SEM Devs
← Tutti gli articoli
nis2sicurezzacompliancecybersecurity

NIS2: la nuova direttiva UE sulla cybersecurity (e perché tocca anche le PMI)

25 January 20242 min di lettura

La direttiva NIS2 entra in vigore in Italia entro il 2024. Allarga molto il perimetro rispetto alla NIS1: chi è coinvolto, cosa serve fare, e da dove iniziare.

Il 2024 è l'anno della NIS2 in Italia. La direttiva UE 2022/2555 deve essere recepita dagli Stati membri entro il 17 ottobre 2024, e per molte PMI italiane sarà la prima vera norma di cybersecurity con cui dovranno confrontarsi.

Cosa cambia rispetto alla NIS1

La NIS1 (2016) toccava un perimetro ristretto: operatori di servizi essenziali e fornitori di servizi digitali. La NIS2 lo allarga radicalmente, introducendo due categorie:

  • Essenziali: energia, trasporti, banche, sanità, acqua, infrastrutture digitali, pubblica amministrazione.
  • Importanti: servizi postali, gestione rifiuti, alimentare, manifatturiero (medio-alto rischio), fornitori digitali (cloud, data center, MSP), ricerca.

Il criterio è duplice: settore + dimensione. Sono dentro le aziende con almeno 50 dipendenti o 10 milioni di fatturato che operano nei settori sopra. Le micro-imprese restano fuori, salvo eccezioni specifiche (DNS, registrar, fornitori di trust services).

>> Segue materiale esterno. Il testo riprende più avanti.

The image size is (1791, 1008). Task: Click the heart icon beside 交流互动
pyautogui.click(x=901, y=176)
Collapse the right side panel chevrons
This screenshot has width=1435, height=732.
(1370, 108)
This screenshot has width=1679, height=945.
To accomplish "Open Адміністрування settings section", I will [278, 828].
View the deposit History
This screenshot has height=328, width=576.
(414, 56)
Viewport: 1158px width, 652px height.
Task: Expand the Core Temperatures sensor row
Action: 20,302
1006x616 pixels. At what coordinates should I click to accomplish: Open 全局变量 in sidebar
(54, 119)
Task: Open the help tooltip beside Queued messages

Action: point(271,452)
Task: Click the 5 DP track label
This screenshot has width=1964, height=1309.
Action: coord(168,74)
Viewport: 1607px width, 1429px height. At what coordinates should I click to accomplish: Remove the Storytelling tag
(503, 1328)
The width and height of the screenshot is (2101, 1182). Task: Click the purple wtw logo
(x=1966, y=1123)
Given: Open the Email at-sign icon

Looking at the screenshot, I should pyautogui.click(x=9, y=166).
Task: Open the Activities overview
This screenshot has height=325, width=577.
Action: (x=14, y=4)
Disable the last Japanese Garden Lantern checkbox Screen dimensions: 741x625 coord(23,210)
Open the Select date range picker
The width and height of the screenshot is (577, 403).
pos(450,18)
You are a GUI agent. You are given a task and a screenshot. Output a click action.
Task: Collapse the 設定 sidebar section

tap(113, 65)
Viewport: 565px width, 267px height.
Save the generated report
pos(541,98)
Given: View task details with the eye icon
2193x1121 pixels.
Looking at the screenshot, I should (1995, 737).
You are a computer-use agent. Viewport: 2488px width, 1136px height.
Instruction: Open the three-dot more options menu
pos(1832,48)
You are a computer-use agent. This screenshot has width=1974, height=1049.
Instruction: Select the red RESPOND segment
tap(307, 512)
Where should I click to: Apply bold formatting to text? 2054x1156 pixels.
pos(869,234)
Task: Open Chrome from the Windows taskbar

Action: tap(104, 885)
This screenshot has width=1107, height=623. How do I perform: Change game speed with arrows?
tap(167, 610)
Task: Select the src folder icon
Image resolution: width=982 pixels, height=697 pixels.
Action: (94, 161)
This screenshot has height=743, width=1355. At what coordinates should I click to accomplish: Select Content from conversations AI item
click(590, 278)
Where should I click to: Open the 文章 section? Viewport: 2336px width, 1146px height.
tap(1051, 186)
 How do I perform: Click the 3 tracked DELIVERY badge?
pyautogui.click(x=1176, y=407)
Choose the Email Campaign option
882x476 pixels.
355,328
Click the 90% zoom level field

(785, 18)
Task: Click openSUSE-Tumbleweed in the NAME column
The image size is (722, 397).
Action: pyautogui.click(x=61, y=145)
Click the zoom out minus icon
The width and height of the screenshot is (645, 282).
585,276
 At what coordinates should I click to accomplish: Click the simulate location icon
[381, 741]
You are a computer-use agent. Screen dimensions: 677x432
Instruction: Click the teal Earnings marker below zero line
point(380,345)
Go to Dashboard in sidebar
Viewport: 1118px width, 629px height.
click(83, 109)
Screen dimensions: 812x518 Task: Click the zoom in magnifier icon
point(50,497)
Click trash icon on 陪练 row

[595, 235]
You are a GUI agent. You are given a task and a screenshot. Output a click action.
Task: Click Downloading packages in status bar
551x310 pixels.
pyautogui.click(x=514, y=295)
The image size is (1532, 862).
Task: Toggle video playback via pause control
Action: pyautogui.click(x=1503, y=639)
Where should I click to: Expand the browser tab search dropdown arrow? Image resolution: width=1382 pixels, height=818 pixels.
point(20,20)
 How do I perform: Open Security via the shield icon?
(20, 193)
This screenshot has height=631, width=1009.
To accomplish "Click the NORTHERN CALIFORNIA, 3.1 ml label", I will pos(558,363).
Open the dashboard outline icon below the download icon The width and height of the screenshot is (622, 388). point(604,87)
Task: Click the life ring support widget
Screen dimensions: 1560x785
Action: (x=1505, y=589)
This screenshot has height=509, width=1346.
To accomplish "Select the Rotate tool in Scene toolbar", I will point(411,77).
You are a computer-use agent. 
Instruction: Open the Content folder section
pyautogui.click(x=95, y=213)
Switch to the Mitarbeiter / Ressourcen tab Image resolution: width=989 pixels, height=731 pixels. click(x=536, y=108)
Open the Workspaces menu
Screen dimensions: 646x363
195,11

Cosa la direttiva richiede

La NIS2 elenca dieci aree di misure minime di sicurezza, tra cui:

  • Politiche di analisi del rischio e sicurezza dei sistemi informativi.
  • Gestione degli incidenti, con notifica iniziale entro 24 ore e completa entro 72.
  • Continuità operativa e gestione delle crisi.
  • Sicurezza della supply chain — incluso il rapporto con fornitori IT e MSP.
  • Cifratura e crittografia.
  • Multi-factor authentication e gestione degli accessi.
  • Formazione del personale.

Le sanzioni

Per i soggetti essenziali si arriva a 10 milioni di euro o il 2% del fatturato globale. Per gli importanti, 7 milioni o l'1,4%. E — novità rispetto alla NIS1 — c'è una responsabilità diretta del management: amministratori e organi direttivi devono approvare le misure e possono essere ritenuti personalmente responsabili.

Da dove iniziare

Per le PMI che ci chiedono "siamo dentro o fuori?", il percorso che proponiamo è:

  1. Mapping: capire se il settore e la dimensione fanno scattare gli obblighi.
  2. Asset inventory: lista completa di server, applicazioni, fornitori e flussi di dati.
  3. Gap analysis: rispetto alle dieci aree della NIS2 (e ai controlli ISO/IEC 27001, che restano un buon riferimento).
  4. Piano triennale: priorità, budget, responsabilità.
  5. Quick wins: MFA ovunque, backup immutabili, patching automatico, EDR. Anche solo questi quattro coprono molto.

Cosa non aspettare

Alcune misure non hanno bisogno della NIS2 per essere implementate: sono già il minimo sindacale del 2024. Se nella tua azienda non sono ancora in atto, la direttiva è solo un buon motivo per accelerare. Non l'unico.